Gary Kinsman is a long-time queer liberation, AIDS, anti-poverty, and anti-capitalist activist living on Indigenous land and in solidarity with Indigenous struggles. He is currently involved in the AIDS Activist History Project, the No Pride in Policing Coalition, and the organizing committee for “Anti-69: Against the Mythologies of the 1969 Criminal Code Reform.” He is the author of The Regulation of Desire: Homo and Hetero sexualities (Black Rose, 1996), co-author (with Patrizia Gentile) of The Canadian War on Queers (UBC Press, 2010) and co-editor of Whose National Security? (Between The Lines, 2000), Sociology for Changing the World (Fernwood, 2006), and We Still Demand! (UBC Press, 2017). His chapter “Forgetting National Security in ‘Canada’: Towards pedagogies of resistance” was just published in Aziz Choudry’s edited collection Activists and the Surveillance State (Between the Lines/Pluto, 2018). He currently shares his time between Toronto and Sudbury, where he is Professor Emeritus at Laurentian University. His website is radicalnoise.ca.

How and why do you position yourself as anti-1969?

Not everything that happened in 1969 was bad. The Stonewall Riots took place in 1969, which are an origin point for contemporary queer liberation movements. There were also workers’ rebellions around the world. What the federal government is trying to get us to remember about 1969 is their narrative of one particular slice of that gigantic history, the 1969 Criminal Code reform. They want us to accept that this entailed the total decriminalization of homosexuality. Sometimes they say partial decriminalization and sometimes around abortion they also will argue it was the legalization of abortion, which of course it wasn’t at all. There was no decriminalization of homosexuality in ’69. Only two of the many offences used against queer sex were addressed, no offences were repealed, and you could only engage in these if you were 21 and over with one other person in a very limited “private” realm.
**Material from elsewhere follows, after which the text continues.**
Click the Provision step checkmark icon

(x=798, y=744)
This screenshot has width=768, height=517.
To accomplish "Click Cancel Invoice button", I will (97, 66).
Charges against consensual queer sex escalated after ’69.

Why I position myself as anti-1969 is to oppose this official celebration of what the Canadian state did for us in 1969: allegedly the decriminalization of homosexuality and major access to abortion services. In late August of 2018, while having lunch at Glad Day Bookshop in Toronto, Tom Hooper and I had this idea to have an event opposed to the celebration of the 1969 mythology. We formed a broader organizing committee and put together a conference on March 23rd and 24th in Ottawa. The conference had two different dimensions. One was as a fulcrum through which to do broader popular education against the mythologies of the 1969 reform. The other was to organize the conference itself. One of our central objectives was to put the 1969 reform in a much broader social context such as, for example, the White Paper on the annihilation of Indigenous sovereignty and the emergence of less overt forms of racism. That is, the explicit racism of immigration policy that said whites were preferred was replaced with a points system that was still operationalized in a very racist way, and the initiation of Canadian state multiculturalism that validated ethnic/cultural differences, but did not recognize in any way social or class inequalities. We also put it in the broader context of Pierre Trudeau’s central project of the so-called “Just Society.” We wanted to point out that this “Just Society” was not about a just society in terms of ending social inequality or anti-poverty measures; rather, it was about support for individual rights and was based on the destruction or limitation of social rights for Indigenous peoples, the Québecois, workers, and other people organizing collectively.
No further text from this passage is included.